L’era glaciale 3 – L’alba dei dinosauri
Nemico pubblico n. 1 – L’ora della fuga
C’e’ un cambio di registro rispetto alla prima parte e l’attenzione si concentra sulla megalomania che Mesrine, ormai sicuro del proprio “successo” come bandito: rapine di banca a volto scoperto, fughe rocambolesche dalle prigioni, sfrontate arringhe in tribunale fanno di Mesrine una simpatica canaglia abile nel sfruttare la propria fama mediatica per mettere in ombra gli aspetti piu’ orridi del suo carattere, anzi, l’uomo e’ ossessionato dalla propria immagine mediatica, dato che si mette a scrivere le sue strampalate memorie solo perche’ la stampa da piu’ rilievo al golpe cileno che al suo arresto.
Personalmente non ho apprezzato questa scelta del regista: avendo molto amato L’istinto di morte e avendo aspettato cosi’ a lungo per vedere la seconda parte, data la distribuzione lacunosa che L’ora della fuga ha incontrato in Italia, mi ero creata delle grosse aspettative (ad esempio la liberazione di Jeanne, la compagna di Mesrine nel primo episodio) deluse da questo nuovo tono meno incentrato sull’azione e piu’ confuso per rappresentare l’estro folle del protagonista.
Scevra dal subire il fascino guascone di Mesrine, ho poco apprezzato anche il lungo segmento dedicato all’inseguimento che porta alla morte di Mesrine, certamente piu’ che valido da un punto di vista stilistico, ma ormai il protagonista mi era troppo antipatico per apprezzare le sfumature cristologiche del finale, vedi locandina.
Flash of genius
No, non siamo di fronte al solito film manicheo dell’uomo solo che combatte contro la corporation senza cuore di cui la filmografia americana ha fatto quasi un sottogenere del filone “legal”: la scelta del regista Marc Abraham di aprire il film con il protagonista in pieno esaurimento nervoso per poi narrare l’antecedente fa di Kearns un personaggio decisamente antipatico, con la sua svagatezza da inventore.
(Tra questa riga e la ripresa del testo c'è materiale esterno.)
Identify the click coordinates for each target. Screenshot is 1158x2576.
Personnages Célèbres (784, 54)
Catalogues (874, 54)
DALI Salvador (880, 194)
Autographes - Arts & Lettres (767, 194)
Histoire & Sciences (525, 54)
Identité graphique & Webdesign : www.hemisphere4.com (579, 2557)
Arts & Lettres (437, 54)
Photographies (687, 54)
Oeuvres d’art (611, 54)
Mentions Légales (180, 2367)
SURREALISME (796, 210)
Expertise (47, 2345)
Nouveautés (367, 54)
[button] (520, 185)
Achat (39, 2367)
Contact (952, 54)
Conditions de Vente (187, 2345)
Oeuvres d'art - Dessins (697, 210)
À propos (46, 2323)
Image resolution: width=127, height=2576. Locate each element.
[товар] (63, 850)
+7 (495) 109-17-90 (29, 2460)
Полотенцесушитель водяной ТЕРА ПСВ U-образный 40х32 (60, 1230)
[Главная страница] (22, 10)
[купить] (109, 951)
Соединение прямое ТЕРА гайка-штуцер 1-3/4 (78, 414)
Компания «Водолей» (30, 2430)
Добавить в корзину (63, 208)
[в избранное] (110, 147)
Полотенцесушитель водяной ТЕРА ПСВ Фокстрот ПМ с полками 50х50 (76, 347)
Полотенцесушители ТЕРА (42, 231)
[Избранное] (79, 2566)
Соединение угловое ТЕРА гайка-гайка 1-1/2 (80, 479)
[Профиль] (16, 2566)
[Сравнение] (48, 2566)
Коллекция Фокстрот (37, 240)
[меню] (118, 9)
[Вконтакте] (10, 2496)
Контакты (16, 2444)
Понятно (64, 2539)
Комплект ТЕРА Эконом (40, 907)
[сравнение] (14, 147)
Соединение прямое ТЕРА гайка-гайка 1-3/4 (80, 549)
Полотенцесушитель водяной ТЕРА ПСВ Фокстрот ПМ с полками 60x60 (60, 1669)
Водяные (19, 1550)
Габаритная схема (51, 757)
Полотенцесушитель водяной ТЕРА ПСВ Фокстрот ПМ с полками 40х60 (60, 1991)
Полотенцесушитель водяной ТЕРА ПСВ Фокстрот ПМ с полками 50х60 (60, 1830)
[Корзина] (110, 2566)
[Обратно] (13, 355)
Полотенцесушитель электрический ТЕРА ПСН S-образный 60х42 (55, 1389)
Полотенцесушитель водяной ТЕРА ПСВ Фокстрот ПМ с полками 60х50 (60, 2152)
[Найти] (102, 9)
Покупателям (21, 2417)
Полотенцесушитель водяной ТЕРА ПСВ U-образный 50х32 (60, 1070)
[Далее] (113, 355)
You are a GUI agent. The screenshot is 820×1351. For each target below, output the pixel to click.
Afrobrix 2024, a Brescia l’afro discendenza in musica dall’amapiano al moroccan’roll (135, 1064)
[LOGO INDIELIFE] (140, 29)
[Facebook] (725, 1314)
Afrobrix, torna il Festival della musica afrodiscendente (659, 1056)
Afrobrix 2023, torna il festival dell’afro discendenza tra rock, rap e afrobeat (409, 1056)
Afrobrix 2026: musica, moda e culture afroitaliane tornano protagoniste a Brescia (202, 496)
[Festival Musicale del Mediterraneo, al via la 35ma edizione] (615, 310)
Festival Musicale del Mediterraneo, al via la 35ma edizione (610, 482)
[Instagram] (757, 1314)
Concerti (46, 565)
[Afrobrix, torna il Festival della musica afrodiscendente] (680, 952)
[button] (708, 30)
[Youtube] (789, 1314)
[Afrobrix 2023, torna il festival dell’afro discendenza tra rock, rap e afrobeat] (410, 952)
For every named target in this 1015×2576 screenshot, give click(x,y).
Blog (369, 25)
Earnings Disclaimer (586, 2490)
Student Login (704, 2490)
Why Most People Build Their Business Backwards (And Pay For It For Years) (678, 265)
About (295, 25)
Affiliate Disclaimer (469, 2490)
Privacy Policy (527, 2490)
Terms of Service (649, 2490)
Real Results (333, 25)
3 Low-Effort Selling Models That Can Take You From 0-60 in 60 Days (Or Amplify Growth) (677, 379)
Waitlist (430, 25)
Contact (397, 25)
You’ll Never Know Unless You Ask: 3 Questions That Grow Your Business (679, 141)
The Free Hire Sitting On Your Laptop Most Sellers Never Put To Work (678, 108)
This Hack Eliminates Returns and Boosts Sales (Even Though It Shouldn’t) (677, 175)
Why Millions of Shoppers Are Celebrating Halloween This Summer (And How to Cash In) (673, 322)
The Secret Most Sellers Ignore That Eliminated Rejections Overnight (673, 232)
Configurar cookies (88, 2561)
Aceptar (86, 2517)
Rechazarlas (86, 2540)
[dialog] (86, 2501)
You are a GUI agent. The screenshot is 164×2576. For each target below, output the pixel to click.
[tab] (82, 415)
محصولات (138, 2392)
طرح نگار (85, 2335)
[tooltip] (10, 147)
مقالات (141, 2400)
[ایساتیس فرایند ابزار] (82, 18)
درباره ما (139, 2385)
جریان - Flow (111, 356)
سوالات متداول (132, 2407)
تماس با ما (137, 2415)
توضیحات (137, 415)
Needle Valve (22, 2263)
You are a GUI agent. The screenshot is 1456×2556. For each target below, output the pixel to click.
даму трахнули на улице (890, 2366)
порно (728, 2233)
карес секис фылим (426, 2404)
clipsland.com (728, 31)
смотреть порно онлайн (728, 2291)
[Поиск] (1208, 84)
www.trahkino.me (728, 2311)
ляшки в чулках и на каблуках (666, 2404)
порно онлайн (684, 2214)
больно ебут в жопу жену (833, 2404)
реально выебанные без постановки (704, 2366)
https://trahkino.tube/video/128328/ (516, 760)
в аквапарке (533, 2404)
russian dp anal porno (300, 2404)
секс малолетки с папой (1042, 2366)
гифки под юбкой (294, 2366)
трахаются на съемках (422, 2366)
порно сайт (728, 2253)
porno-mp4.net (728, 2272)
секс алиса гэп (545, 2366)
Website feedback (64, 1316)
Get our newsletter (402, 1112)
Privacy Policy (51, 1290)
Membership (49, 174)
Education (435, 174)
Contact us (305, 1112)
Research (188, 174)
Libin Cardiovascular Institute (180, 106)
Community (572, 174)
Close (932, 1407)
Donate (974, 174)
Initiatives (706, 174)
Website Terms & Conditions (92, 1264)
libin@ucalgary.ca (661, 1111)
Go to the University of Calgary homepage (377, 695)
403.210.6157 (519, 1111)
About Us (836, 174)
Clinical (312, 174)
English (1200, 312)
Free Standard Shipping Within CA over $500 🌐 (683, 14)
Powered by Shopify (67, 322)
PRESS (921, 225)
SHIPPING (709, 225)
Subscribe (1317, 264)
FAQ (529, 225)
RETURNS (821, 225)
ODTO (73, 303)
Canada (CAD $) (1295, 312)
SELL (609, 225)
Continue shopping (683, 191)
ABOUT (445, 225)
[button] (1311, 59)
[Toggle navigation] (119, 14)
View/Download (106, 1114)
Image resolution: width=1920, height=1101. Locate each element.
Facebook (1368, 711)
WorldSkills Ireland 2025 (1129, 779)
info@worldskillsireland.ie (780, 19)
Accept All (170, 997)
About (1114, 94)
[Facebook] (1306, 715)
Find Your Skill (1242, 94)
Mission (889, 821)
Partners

Kears ha il lampo di genio di inventare il tergicristallo ma non contento di avere finalmente un brevetto valido e un ottimo lavoro come professore universitario piu’ una bella famiglia con sei figli, pecca di presunzione quando decide di voler diventare un grande imprenditore e produrre in prima persona i suoi tergicristalli. Certo, la Ford gioca indubbiamente sporco con lui ma la logica e il buonsenso sono dalla parte della grande azienda che non puo’ affidare un progetto innovativo alla gestione di una persona inesperta.
Ma il prezzo del successo legale e’ messo sotto l’occhio dello spettatore: la fine della storia d’amore con la moglie, (Lauren Graham, sempre un po’ “Lorelei”) e quindi la domanda etica di cui parlavo all’inizio: vale la pena di mantenere il puntiglio e volere un riconoscimento pubblico dalla Ford se questo comporta la distruzione dell’amata famiglia?
A ogni spettatore l’ardua risposta di certo Kearns rimane un personaggio insolito nel panorama cinematografico, un eroe segnato dal peccato originale, meravigliosamente interpretato da Greg Kinnear.
Harry Potter e il principe mezzosangue
Mostri contro Alieni ***3D***
Se la seconda parte del film mostra la corda, l’inizio e’ scoppiettante e tra tutte le gag, quella del del presidente che suona la versione funky della musichetta di Incontri ravvicinati del terzo tipo e la lettura genetica esasperata che oltre la pupilla richiede il controllo del gomito, della lingua, e delle chiappe valgono il biglietto dello spettacolo, per lo meno quello di un comune spettacolo perche’ il 2009 sara’ ricordato, cinematograficamente parlando, come l’anno della fioritura delle sale in 3D con conseguente aumento esorbitante del biglietto (e niente sconto al lunedi’!).